Auriemma was presented with a mini highway sign from Connecticut governor Ned Lamont that read: "Welcome to Connecticut, home of the winningest coach in college basketball history: Geno Auriemma", a commemorative ladder from Nike, a framed jersey with “1,217” across the front and entry to the international order of old goats.

But none of it was nearly as meaningful as hearing his former players talk about how their time at UConn changed them for the better.

“I'm not that much different than a high school teacher, high school coach, that has a huge impact on on kids, you know? I know I had that when I was in high school with my coach,” Auriemma said. “We got into this business because we wanted to have that impact and to see that we have had that impact is really — that's extremely gratifying to me.”

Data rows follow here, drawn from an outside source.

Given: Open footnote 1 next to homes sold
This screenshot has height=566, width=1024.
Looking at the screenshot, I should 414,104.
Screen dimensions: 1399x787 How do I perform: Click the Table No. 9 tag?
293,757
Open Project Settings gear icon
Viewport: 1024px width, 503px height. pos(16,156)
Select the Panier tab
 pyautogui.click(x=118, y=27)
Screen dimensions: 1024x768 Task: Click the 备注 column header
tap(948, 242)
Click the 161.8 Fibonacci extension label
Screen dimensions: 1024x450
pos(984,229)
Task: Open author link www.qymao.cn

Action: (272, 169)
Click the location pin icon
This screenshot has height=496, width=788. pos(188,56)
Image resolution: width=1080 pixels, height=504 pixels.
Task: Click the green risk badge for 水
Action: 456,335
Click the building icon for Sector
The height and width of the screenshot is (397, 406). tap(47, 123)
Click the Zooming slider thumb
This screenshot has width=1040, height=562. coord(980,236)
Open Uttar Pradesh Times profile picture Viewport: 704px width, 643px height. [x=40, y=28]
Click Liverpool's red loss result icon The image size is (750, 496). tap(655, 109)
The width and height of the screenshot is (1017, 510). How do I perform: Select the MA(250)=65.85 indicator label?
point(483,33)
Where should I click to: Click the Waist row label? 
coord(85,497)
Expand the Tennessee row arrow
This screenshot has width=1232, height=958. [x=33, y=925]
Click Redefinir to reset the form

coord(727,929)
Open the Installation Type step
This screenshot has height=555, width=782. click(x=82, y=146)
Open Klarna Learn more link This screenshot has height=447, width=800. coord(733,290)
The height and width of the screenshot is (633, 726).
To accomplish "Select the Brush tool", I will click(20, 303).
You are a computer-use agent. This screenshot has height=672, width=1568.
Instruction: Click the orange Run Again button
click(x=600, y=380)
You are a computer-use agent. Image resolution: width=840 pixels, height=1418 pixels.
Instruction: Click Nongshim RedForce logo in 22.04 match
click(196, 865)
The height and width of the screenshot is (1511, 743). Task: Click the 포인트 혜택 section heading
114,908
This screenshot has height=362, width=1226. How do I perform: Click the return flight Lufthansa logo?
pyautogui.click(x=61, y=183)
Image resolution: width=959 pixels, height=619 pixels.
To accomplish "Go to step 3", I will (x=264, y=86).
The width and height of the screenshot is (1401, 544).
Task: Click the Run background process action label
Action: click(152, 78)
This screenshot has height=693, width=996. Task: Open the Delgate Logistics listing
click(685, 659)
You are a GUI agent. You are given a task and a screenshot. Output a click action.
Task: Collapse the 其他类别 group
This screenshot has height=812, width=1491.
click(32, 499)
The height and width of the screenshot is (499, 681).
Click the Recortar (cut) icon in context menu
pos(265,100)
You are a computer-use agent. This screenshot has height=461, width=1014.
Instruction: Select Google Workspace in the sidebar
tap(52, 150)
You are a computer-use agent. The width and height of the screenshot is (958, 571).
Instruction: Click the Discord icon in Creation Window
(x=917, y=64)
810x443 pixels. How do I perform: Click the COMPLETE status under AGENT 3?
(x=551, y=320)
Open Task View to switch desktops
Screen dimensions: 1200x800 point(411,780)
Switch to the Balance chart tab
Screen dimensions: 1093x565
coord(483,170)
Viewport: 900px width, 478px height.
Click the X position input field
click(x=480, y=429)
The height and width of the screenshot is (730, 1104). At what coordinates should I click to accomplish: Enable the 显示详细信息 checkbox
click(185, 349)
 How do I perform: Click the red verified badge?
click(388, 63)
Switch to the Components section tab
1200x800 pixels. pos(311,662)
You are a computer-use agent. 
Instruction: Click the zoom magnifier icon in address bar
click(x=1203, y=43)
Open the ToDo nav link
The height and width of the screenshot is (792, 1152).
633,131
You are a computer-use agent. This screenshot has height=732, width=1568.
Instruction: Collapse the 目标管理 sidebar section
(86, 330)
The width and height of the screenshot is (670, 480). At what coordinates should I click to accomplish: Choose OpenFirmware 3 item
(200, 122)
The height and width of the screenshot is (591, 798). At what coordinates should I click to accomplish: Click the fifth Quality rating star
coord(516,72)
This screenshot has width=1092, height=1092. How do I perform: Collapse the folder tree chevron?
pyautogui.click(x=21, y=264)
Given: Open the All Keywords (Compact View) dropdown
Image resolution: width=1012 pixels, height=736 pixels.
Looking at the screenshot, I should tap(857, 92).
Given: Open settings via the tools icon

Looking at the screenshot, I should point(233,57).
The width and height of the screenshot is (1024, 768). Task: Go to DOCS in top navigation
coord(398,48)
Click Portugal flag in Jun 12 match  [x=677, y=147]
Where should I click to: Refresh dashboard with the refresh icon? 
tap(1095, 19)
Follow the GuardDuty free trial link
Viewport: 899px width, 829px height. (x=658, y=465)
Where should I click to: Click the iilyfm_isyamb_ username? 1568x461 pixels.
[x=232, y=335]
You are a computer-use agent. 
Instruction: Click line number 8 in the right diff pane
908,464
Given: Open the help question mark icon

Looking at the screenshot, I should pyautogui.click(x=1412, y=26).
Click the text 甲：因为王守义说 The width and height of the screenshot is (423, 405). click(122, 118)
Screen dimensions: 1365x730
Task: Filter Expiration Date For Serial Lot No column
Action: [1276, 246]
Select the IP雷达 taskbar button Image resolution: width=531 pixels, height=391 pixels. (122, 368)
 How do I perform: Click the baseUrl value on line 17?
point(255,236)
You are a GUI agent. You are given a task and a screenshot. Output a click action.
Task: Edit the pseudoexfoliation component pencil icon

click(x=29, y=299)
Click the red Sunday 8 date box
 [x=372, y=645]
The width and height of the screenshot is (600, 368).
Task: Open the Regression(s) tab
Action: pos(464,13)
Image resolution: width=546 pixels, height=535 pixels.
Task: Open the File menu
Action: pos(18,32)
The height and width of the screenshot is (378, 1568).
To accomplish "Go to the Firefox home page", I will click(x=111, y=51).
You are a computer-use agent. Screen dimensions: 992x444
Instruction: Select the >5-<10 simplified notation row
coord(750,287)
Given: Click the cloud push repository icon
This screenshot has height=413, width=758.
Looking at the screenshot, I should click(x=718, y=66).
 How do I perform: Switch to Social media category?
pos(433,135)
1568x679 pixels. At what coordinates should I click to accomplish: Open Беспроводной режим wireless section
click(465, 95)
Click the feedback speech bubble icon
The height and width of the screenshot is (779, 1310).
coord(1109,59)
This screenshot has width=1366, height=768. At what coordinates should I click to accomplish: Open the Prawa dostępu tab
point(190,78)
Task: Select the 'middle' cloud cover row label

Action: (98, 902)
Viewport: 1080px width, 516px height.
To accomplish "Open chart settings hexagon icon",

The feeling went both ways, too. As he spoke about how the players have changed his life, he couldn’t help but get choked up.

"I don't know how much I helped them get what they wanted, but they helped me get everything I wanted. So thank you,” he said.

Everything about Wednesday night was centered around Auriemma (and Dailey). Yet on the night the coach — who already established himself as the greatest in the history of the sport — claimed the wins record, he did all he could to shift the spotlight onto everyone other than himself.

“I'm happy for them (the players, past and present). I’m thrilled because they're gonna have a story that they're gonna tell,” he added later. “Whether they had a whole chapter because of who they were or they just had one page or whether they have one line in the story of UConn women’s basketball, they all have a piece of it. And that makes me feel really, really, really good.”